About this exercise> Return only the lines running from the first line of the listing through the one with "This screenshot has height=697, width=1205.", unchanged.

Supplied data>
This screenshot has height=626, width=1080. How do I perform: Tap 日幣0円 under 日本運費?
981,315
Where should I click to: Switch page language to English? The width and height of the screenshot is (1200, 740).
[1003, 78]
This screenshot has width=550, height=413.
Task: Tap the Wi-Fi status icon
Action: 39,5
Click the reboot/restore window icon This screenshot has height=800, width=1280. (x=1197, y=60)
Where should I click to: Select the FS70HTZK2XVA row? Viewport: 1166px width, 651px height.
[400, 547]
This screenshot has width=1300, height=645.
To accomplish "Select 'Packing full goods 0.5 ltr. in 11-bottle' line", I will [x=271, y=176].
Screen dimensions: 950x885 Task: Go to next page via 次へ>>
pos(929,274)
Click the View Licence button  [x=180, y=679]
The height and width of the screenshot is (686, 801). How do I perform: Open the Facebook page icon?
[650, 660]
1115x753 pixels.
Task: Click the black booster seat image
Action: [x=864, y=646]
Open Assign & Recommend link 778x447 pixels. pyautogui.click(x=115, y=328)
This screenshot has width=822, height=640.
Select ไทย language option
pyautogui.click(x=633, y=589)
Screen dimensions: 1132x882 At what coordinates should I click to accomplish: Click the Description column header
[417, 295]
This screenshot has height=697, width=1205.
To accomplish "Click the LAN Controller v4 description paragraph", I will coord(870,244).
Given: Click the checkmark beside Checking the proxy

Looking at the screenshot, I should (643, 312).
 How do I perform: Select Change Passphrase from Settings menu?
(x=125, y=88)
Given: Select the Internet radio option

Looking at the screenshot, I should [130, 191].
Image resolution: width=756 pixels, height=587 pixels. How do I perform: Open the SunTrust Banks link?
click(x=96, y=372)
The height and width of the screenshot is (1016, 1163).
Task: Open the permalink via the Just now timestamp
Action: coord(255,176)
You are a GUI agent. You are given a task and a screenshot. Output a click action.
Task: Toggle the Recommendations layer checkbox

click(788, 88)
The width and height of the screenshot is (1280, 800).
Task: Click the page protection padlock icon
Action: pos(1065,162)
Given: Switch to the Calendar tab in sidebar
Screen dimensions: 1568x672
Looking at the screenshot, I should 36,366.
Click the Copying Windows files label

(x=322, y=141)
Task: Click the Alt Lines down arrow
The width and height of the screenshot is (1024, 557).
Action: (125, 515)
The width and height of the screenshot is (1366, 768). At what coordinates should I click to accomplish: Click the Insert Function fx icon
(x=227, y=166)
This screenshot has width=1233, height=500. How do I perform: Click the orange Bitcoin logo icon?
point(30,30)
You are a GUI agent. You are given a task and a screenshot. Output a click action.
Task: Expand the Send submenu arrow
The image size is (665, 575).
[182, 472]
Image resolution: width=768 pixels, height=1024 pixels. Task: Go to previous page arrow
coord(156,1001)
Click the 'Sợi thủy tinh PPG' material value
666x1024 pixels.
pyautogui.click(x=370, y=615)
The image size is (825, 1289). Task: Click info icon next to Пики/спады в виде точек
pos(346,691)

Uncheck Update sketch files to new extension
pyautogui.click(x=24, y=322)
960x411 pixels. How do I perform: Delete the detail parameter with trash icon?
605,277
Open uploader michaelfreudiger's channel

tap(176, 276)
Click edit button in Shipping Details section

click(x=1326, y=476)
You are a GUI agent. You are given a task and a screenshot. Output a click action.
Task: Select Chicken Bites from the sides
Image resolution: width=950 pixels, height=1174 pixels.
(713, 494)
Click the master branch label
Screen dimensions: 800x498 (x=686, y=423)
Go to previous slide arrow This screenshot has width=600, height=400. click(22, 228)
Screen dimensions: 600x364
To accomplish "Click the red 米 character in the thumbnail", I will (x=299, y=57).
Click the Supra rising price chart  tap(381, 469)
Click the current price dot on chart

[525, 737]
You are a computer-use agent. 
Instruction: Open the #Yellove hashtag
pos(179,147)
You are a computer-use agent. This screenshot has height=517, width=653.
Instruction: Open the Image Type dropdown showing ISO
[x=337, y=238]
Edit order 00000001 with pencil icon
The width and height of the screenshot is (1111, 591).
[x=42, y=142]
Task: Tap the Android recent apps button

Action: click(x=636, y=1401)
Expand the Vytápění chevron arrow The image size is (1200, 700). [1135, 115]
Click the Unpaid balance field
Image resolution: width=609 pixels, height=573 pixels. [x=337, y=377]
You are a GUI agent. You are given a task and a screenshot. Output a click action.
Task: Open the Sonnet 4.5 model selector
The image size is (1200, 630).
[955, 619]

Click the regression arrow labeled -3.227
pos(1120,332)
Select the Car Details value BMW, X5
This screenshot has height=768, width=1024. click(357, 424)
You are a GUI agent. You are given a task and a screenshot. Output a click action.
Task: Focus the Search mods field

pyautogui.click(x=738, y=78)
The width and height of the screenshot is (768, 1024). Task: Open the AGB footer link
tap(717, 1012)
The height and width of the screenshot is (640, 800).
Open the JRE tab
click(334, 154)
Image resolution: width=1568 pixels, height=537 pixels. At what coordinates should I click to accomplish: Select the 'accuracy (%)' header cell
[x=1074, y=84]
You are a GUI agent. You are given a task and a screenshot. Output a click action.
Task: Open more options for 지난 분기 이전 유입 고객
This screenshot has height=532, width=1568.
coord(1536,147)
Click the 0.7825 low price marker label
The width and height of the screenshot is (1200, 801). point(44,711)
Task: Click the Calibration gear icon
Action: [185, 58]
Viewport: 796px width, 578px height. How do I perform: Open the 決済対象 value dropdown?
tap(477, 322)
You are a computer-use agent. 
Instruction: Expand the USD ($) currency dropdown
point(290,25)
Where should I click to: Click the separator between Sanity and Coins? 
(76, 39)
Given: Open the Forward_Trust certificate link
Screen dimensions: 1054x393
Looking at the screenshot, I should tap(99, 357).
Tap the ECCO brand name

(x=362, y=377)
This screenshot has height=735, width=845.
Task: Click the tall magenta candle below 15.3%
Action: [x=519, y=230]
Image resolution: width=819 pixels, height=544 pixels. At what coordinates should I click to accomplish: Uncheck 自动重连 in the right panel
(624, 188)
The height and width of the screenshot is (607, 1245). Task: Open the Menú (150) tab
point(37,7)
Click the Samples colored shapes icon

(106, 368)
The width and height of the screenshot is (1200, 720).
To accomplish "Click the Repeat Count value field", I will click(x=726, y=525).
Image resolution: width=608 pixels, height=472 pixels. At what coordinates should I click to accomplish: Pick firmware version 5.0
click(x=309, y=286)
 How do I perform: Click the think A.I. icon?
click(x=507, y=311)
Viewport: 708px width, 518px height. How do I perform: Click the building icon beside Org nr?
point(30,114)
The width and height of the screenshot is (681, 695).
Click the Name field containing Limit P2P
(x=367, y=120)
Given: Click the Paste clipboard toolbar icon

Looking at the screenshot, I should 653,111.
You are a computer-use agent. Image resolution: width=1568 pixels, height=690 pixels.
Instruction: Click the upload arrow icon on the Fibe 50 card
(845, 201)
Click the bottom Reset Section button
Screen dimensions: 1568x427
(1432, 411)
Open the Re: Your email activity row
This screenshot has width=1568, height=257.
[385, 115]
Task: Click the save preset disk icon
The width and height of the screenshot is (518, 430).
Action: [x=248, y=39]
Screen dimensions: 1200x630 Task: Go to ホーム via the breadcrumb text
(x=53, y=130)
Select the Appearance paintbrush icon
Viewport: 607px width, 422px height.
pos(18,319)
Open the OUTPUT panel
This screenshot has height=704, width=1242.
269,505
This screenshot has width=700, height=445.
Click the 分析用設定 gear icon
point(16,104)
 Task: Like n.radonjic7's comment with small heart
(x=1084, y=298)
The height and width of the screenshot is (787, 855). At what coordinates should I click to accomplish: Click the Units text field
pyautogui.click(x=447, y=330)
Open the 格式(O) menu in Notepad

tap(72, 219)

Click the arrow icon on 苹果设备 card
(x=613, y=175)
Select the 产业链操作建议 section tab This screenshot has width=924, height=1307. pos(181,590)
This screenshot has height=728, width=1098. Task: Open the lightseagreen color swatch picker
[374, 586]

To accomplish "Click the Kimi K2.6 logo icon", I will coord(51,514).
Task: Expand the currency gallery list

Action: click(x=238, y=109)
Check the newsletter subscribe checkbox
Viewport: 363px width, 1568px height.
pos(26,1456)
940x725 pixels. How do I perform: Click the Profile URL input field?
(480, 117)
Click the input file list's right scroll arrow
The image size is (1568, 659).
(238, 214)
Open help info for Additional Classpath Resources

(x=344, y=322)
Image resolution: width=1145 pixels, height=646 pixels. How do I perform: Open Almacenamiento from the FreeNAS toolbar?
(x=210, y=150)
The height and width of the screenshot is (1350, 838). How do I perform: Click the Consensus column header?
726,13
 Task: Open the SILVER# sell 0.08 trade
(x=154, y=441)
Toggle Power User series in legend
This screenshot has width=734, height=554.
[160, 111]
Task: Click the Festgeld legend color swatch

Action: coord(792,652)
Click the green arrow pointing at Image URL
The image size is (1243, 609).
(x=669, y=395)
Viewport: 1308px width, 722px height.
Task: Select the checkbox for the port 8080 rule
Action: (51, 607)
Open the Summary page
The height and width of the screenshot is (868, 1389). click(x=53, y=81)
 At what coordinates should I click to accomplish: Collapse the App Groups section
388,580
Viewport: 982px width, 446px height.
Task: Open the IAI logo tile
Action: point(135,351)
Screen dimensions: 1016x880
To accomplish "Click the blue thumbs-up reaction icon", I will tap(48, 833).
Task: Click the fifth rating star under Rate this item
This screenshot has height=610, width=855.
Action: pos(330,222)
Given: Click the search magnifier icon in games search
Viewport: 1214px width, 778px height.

Problem solution>
This screenshot has height=626, width=1080. How do I perform: Tap 日幣0円 under 日本運費?
981,315
Where should I click to: Switch page language to English? The width and height of the screenshot is (1200, 740).
[1003, 78]
This screenshot has width=550, height=413.
Task: Tap the Wi-Fi status icon
Action: 39,5
Click the reboot/restore window icon This screenshot has height=800, width=1280. (x=1197, y=60)
Where should I click to: Select the FS70HTZK2XVA row? Viewport: 1166px width, 651px height.
[400, 547]
This screenshot has width=1300, height=645.
To accomplish "Select 'Packing full goods 0.5 ltr. in 11-bottle' line", I will [x=271, y=176].
Screen dimensions: 950x885 Task: Go to next page via 次へ>>
pos(929,274)
Click the View Licence button  [x=180, y=679]
The height and width of the screenshot is (686, 801). How do I perform: Open the Facebook page icon?
[650, 660]
1115x753 pixels.
Task: Click the black booster seat image
Action: [x=864, y=646]
Open Assign & Recommend link 778x447 pixels. pyautogui.click(x=115, y=328)
This screenshot has width=822, height=640.
Select ไทย language option
pyautogui.click(x=633, y=589)
Screen dimensions: 1132x882 At what coordinates should I click to accomplish: Click the Description column header
[417, 295]
This screenshot has height=697, width=1205.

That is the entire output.